Wednesday, September 07, 2005 - Nominee's stance less clear on key issues - Nominee's stance less clear on key issues: "Abortion/ women's rights

Rehnquist. Voted against the court's 1973 ruling in Roe v. Wade, which made abortion legal nationwide. Opposed abortion rights in subsequent cases, including a 1992 dispute that affirmed Roe.

Roberts. As a lawyer in the George H.W. Bush administration, signed a brief that said, 'Roe was wrongly decided.' Roberts has never made public his personal views on abortion rights.

Affirmative action

Rehnquist. Voted against state and federal programs intended to give women and racial minorities a boost on the job or in public contracting. In 2003, he dissented when the court endorsed affirmative action in law school admissions at the University of Michigan.

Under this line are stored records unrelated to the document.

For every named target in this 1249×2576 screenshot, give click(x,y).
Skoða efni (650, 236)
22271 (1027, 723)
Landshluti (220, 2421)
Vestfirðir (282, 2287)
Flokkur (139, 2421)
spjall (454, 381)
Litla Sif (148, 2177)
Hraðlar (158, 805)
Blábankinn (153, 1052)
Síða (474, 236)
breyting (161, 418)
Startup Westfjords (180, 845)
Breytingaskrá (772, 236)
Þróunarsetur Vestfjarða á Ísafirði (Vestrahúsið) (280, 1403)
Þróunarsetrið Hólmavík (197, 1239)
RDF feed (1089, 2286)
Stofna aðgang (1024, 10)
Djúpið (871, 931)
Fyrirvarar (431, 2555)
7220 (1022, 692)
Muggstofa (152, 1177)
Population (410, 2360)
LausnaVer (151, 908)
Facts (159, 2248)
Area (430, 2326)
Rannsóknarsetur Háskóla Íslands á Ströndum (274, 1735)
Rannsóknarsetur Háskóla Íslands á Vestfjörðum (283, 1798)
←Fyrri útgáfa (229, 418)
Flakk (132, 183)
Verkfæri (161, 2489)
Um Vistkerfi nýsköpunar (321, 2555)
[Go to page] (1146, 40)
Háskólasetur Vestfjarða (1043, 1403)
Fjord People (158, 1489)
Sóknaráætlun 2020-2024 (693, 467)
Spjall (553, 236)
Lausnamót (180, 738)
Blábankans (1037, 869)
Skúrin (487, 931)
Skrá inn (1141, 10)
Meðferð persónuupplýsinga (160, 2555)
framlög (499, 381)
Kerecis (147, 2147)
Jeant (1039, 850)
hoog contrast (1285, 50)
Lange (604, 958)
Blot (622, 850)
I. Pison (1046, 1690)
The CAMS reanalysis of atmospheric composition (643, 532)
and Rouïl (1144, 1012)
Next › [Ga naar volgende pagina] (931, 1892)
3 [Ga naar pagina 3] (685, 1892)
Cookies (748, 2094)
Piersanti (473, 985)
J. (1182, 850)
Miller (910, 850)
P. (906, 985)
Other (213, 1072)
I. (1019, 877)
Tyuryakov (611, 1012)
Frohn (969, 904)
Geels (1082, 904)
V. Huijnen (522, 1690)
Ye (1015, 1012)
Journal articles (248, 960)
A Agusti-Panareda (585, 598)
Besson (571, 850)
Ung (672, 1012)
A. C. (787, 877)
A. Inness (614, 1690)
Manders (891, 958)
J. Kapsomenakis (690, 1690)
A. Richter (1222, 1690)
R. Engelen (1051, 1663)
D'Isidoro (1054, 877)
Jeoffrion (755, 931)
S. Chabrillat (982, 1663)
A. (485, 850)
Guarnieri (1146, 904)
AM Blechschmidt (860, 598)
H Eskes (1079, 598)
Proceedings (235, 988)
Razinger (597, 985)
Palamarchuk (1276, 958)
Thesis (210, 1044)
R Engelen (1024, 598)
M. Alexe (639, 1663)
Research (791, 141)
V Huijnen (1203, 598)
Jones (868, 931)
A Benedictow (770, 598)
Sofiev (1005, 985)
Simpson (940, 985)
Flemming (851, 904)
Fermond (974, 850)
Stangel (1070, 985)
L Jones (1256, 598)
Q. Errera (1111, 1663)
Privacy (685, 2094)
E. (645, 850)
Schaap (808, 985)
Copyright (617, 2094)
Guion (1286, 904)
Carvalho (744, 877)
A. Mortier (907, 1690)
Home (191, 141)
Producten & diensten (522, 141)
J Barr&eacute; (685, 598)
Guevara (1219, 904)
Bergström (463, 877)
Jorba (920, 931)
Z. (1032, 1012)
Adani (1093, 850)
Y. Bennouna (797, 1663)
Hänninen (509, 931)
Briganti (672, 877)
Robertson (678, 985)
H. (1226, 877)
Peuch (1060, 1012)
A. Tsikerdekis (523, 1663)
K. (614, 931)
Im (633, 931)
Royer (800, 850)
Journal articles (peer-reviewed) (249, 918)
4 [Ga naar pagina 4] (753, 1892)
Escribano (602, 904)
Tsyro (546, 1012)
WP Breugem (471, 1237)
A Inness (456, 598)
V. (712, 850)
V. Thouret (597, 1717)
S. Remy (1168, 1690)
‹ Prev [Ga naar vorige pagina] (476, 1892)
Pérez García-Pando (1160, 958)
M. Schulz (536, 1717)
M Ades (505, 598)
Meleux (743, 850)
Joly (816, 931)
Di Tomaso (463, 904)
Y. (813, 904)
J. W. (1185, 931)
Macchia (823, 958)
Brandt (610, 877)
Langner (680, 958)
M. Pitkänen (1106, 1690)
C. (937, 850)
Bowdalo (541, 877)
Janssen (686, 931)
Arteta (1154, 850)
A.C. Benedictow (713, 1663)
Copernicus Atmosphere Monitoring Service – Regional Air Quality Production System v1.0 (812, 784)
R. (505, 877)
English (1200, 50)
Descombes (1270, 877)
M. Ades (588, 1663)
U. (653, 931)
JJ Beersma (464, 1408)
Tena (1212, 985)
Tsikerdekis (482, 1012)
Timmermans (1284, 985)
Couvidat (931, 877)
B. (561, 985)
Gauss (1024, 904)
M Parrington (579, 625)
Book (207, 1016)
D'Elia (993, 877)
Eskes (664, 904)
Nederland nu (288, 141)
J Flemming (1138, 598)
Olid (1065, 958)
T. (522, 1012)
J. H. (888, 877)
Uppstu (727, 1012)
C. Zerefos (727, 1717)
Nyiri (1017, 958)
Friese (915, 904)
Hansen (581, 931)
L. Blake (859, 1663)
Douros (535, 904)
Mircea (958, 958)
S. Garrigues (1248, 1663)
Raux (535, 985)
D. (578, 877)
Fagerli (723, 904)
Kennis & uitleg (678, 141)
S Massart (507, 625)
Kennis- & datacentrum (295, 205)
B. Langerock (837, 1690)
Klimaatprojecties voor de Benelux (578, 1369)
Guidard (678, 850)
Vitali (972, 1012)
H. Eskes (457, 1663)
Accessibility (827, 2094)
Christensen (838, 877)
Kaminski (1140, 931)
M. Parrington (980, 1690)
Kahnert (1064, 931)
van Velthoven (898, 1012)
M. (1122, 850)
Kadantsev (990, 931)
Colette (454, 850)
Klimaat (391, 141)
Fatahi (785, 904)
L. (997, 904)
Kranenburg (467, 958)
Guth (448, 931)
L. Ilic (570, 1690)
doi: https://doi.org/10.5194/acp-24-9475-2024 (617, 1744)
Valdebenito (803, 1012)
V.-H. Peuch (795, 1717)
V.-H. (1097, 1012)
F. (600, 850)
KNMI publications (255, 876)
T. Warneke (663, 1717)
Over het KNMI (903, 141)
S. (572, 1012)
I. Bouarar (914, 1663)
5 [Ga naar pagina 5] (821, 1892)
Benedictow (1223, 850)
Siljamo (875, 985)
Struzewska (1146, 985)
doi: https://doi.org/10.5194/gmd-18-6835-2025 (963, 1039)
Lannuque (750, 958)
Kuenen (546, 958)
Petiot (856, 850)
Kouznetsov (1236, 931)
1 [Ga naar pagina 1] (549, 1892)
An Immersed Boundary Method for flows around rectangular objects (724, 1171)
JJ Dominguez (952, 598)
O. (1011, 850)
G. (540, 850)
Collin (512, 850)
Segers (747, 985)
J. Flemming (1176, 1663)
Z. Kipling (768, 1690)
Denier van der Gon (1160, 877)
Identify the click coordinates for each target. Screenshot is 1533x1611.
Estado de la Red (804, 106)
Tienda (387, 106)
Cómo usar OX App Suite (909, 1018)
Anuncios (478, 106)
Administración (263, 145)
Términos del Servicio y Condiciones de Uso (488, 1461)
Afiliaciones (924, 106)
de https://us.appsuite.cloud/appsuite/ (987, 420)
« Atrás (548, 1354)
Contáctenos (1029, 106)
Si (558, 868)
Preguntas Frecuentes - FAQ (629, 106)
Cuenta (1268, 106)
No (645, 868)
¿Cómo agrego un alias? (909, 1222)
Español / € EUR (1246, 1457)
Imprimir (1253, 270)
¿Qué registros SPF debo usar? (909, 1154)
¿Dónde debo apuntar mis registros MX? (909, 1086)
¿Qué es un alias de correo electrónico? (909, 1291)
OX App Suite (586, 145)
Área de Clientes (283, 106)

Roberts. As a government lawyer, advocated scaling back of government affirmative action; as deputy solicitor general in the George H.W. Bush administration, argued against a federal program that favored blacks and other minorities in order to increase their ownership of broadcast licenses; personal views unknown.

Religion's role in government

Rehnquist. Voted for state and local laws that encouraged prayer in schools. Endorsed school 'vouchers' that allow parents to use public money to pay tuition at private schools. Supported other public funding of religious activities.

Roberts. As deputy solicitor general, sided with a public school that wanted prayer at a graduation ceremony. In his writings as a government lawyer he suggested a lower wall separating church and state."

The Supreme Court gets New Orleansed.